An NOC also causes loss of revenue to the Authority. Under section 35 of the PPVFR Act, the Authority may impose a fee to be paid annually by every breeder of a variety, agent and licensee registered under the PPVFR Act. The fee is determined on the basis of benefit or royalty gained by such breeder, agent or licensee in respect of the variety, for the retention of their registration under the PPVFR Act. In the Bt cotton case, the trait provider has conveniently bypassed the Authority, but is placed in a powerful position where it is able to extract rents from prospective breeders.

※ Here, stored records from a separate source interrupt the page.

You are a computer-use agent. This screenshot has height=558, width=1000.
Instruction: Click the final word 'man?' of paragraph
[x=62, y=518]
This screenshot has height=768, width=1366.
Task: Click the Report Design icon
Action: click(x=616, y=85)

The requirement of an NOC also causes loss of revenue to the National Gene Fund (“NGF”) constituted under Section 45(1) of the PPVFR Act. The fund is utilized for any amount to be paid by way of benefit sharing, the compensation payable to the farmer/community of farmers, the expenditure for supporting the conservation and sustainable use of genetic resources including in-situ and ex-situ collections and for strengthening the capability of the panchayat in carrying out such conservation and sustainable use. A key contributor to the NGF is the benefit sharing amount received from the breeder of a variety. The NOC requirement enables a trait provider to by-pass the NGF causing significant loss of revenue to it, and obstructs the fulfilment of the NGF’s objectives.

Lastly, the requirement of an NOC reduces the dignity of the Authority by making it an agency of a private party. The ceding of its statutory powers by the Authority has facilitated a private party to unilaterally fix trait value, something that is likely to have a harmful effect on Indian agriculture in the future.